AIM OF THE EXERCISE: Please give back word for word the lines of the material below between the line containing "You are a computer-use agent. 803x617 pixels." and the line containing "Instruction: Select the 参比系统 attribute row", inclusive.

SOURCE DATA:
+---+

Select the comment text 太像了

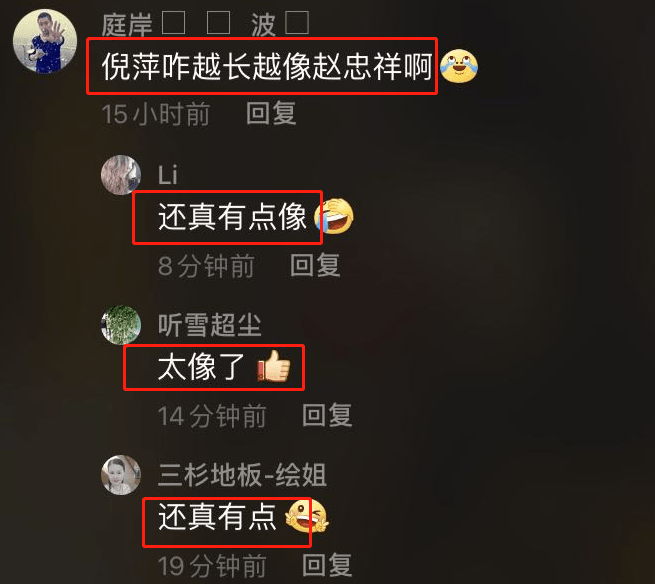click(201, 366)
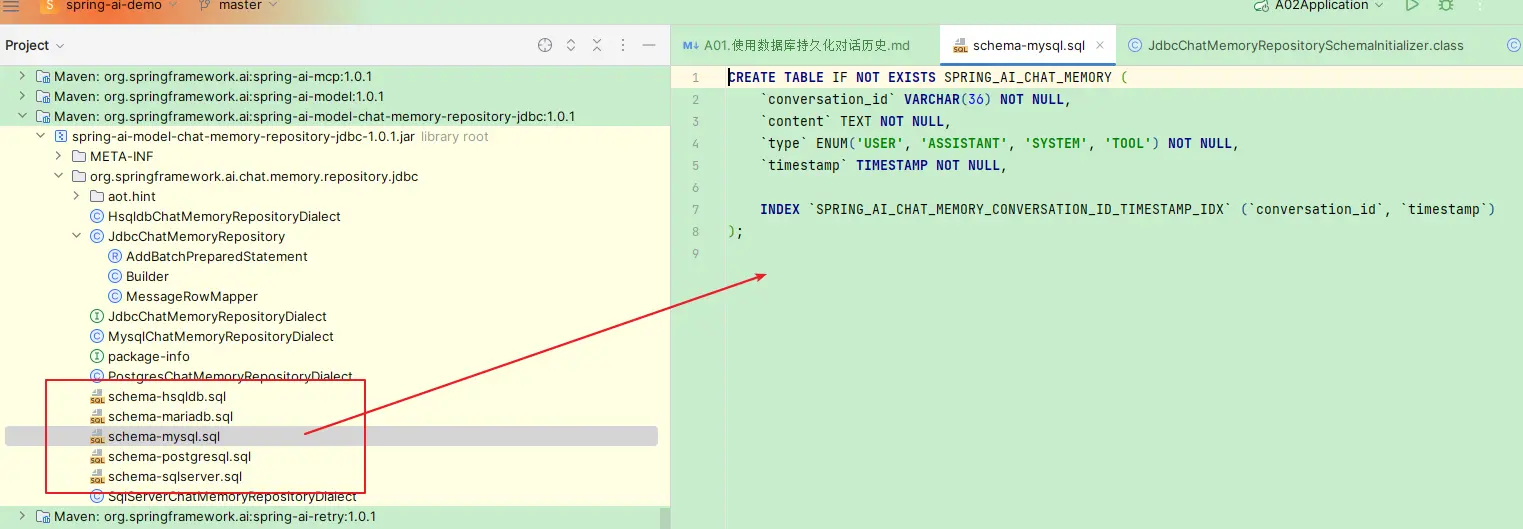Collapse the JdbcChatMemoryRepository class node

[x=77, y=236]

+---+

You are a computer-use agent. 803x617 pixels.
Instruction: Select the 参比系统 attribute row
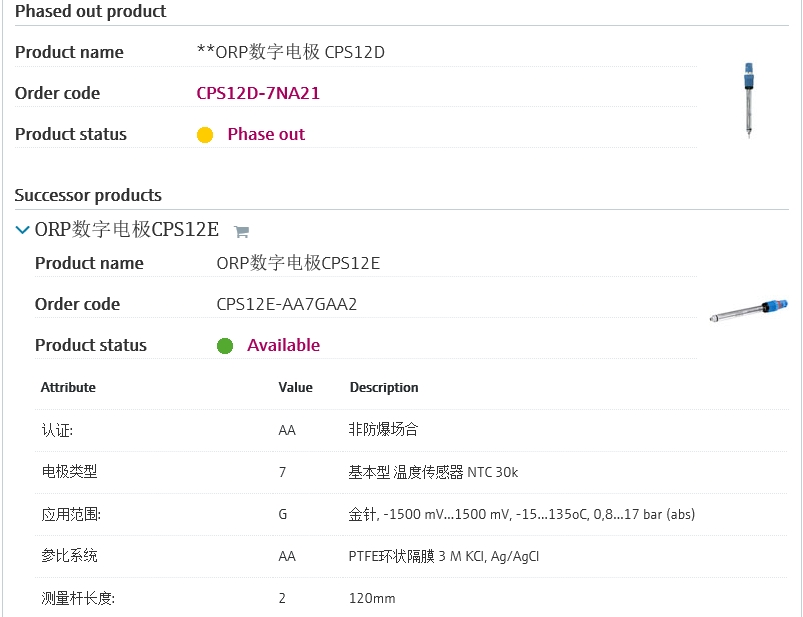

+---+

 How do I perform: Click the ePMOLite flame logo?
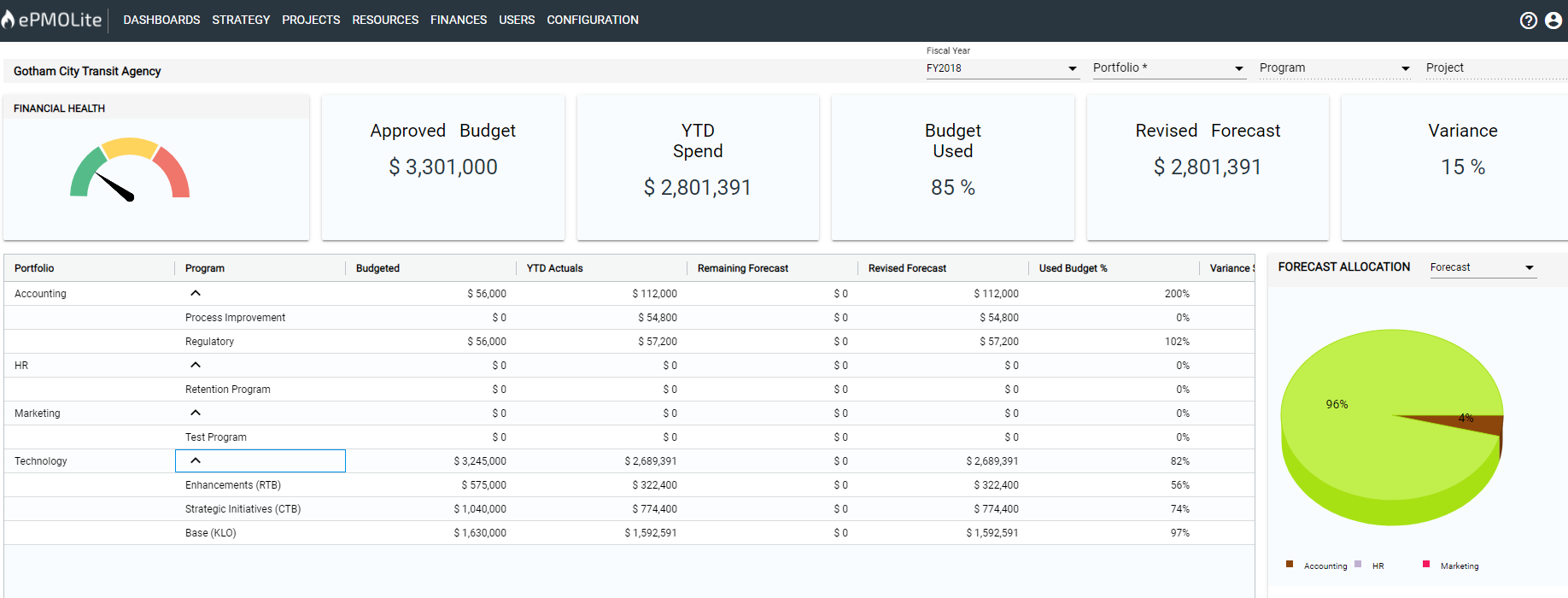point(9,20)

+---+

SOLUTION FOR THIS PROBLEM:
You are a computer-use agent. 803x617 pixels.
Instruction: Select the 参比系统 attribute row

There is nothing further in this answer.